The uninitiated might think Rabbit, Run was John Updike's first book. Those more familiar would cite The Poorhouse Fair, his first novel, published a year earlier, or a book of poetry published the year before that (1958). However, Updike made another appearance in 1958, one that is not as well remembered or celebrated as his later works. That year, a group of Harvard students, Updike included, published a tribute to a local tobacconist. Today, we would be less inclined to honor someone who got us hooked on a life-threatening drug, but this was 1958, and we didn't know better. The tribute is entitled 75 Aromatic Years of Leavitt & Pierce in Recollection of 31 Harvard Men 1883-1958. Updike was one of those Harvard men. Item 524. $50. If you would prefer Updike's first true book, item 525 is The Carpentered Hen and Other Tame Creatures, that volume of poetry also published in 1958. This copy contains an inscription from Updike to a good friend. $2,500.

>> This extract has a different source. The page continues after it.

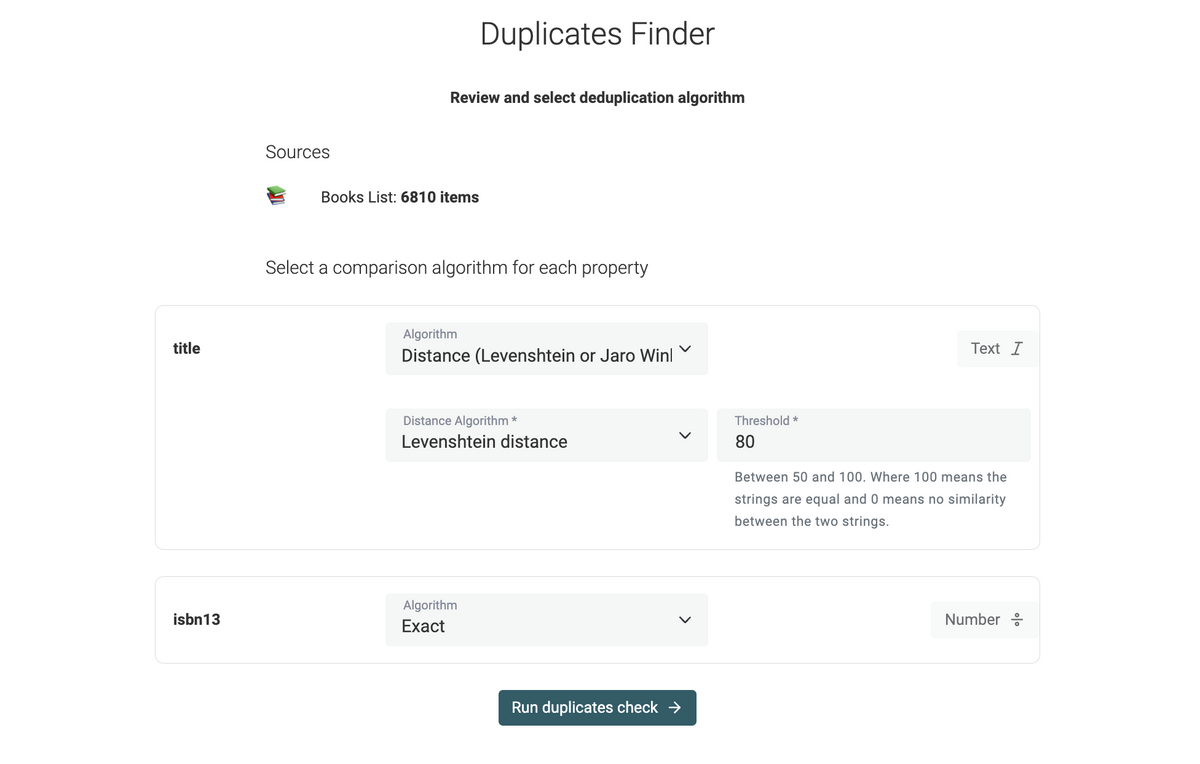Click into the Threshold field showing 80

(872, 442)
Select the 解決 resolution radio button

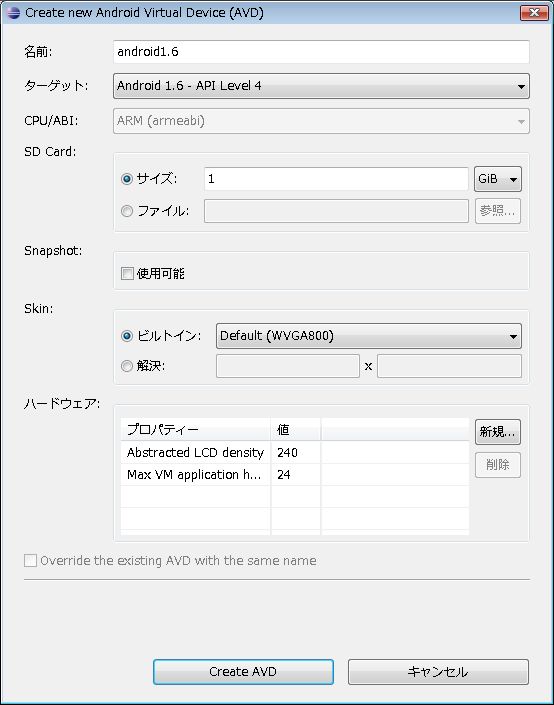[x=127, y=366]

Item 331 is the first book by a man better known for speaking than writing. He was one of, if not the greatest American orator, his words changing his country and the world. This is a particularly opportune time to remember Martin Luther King as his memorial in Washington was just dedicated a couple of weeks ago. His first book is Stride Toward Freedom, published in 1958, and it is an account of the Montgomery Bus Boycott. The boycott began in 1955 when Rosa Parks refused to relinquish her bus seat to a white man. The rule at the time was that when all of the seats on a bus were taken, and a white person entered, the black people closest to the front of the bus had to give up their seats, and stand the rest of the journey. Rosa Parks was arrested and fined. She went to court to fight the fine, and eventually won when the Supreme Court overturned the local rules that created the policy. However, the black people of Montgomery were not content to hope for an eventual favorable court decision. They quickly began refusing to ride the buses. The city held out, but it was devastating financially as three-quarters of the bus riders in Montgomery were black. For over a year, the boycott continued, until a favorable Supreme Court decision. Rather than standing in the bus door, as would happen later in a schoolhouse, Montgomery quickly acceded rather than face continuing financial loses. It was one of the first important victories for the civil rights movement, and one of its leaders was a young local preacher named Martin Luther King. This copy of his account is inscribed by King to North Carolina Central University professor Dr. Charles W. Orr. $10,000.